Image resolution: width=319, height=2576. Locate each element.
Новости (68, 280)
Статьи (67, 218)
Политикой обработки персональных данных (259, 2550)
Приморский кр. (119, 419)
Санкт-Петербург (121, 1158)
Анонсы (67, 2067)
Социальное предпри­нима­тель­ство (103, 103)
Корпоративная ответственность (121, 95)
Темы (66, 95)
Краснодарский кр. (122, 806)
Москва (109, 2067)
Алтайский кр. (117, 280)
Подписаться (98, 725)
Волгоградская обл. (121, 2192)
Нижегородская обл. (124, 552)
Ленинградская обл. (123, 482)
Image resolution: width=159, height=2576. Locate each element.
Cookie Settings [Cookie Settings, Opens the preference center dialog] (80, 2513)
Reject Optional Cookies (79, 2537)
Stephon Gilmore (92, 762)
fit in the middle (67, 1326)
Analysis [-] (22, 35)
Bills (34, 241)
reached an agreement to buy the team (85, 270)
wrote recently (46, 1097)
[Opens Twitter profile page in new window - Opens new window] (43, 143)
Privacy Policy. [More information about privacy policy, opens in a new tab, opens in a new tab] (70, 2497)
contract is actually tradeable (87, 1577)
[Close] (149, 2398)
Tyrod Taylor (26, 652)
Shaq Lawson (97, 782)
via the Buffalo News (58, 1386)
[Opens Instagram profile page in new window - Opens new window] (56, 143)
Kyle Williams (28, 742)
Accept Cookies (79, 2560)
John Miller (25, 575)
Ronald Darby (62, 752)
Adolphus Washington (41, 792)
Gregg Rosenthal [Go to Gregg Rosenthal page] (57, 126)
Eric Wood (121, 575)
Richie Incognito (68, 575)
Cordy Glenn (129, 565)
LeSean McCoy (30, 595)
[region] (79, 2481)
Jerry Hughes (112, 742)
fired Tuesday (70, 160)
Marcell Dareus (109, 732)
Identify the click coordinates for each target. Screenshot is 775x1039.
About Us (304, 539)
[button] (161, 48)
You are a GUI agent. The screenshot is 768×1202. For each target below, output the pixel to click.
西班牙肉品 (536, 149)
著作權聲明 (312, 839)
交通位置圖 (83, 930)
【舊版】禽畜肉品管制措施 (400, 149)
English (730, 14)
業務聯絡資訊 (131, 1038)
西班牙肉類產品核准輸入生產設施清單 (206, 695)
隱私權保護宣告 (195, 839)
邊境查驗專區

*****

◆ **Exercise task**
Duplicate all of the material above line for line, changing nothing.

◆ **Response**
Image resolution: width=319, height=2576. Locate each element.
Новости (68, 280)
Статьи (67, 218)
Политикой обработки персональных данных (259, 2550)
Приморский кр. (119, 419)
Санкт-Петербург (121, 1158)
Анонсы (67, 2067)
Социальное предпри­нима­тель­ство (103, 103)
Корпоративная ответственность (121, 95)
Темы (66, 95)
Краснодарский кр. (122, 806)
Москва (109, 2067)
Алтайский кр. (117, 280)
Подписаться (98, 725)
Волгоградская обл. (121, 2192)
Нижегородская обл. (124, 552)
Ленинградская обл. (123, 482)
Image resolution: width=159, height=2576. Locate each element.
Cookie Settings [Cookie Settings, Opens the preference center dialog] (80, 2513)
Reject Optional Cookies (79, 2537)
Stephon Gilmore (92, 762)
fit in the middle (67, 1326)
Analysis [-] (22, 35)
Bills (34, 241)
reached an agreement to buy the team (85, 270)
wrote recently (46, 1097)
[Opens Twitter profile page in new window - Opens new window] (43, 143)
Privacy Policy. [More information about privacy policy, opens in a new tab, opens in a new tab] (70, 2497)
contract is actually tradeable (87, 1577)
[Close] (149, 2398)
Tyrod Taylor (26, 652)
Shaq Lawson (97, 782)
via the Buffalo News (58, 1386)
[Opens Instagram profile page in new window - Opens new window] (56, 143)
Kyle Williams (28, 742)
Accept Cookies (79, 2560)
John Miller (25, 575)
Ronald Darby (62, 752)
Adolphus Washington (41, 792)
Gregg Rosenthal [Go to Gregg Rosenthal page] (57, 126)
Eric Wood (121, 575)
Richie Incognito (68, 575)
Cordy Glenn (129, 565)
LeSean McCoy (30, 595)
[region] (79, 2481)
Jerry Hughes (112, 742)
fired Tuesday (70, 160)
Marcell Dareus (109, 732)
Identify the click coordinates for each target. Screenshot is 775x1039.
About Us (304, 539)
[button] (161, 48)
You are a GUI agent. The screenshot is 768×1202. For each target below, output the pixel to click.
西班牙肉品 (536, 149)
著作權聲明 (312, 839)
交通位置圖 (83, 930)
【舊版】禽畜肉品管制措施 (400, 149)
English (730, 14)
業務聯絡資訊 (131, 1038)
西班牙肉類產品核准輸入生產設施清單 (206, 695)
隱私權保護宣告 (195, 839)
邊境查驗專區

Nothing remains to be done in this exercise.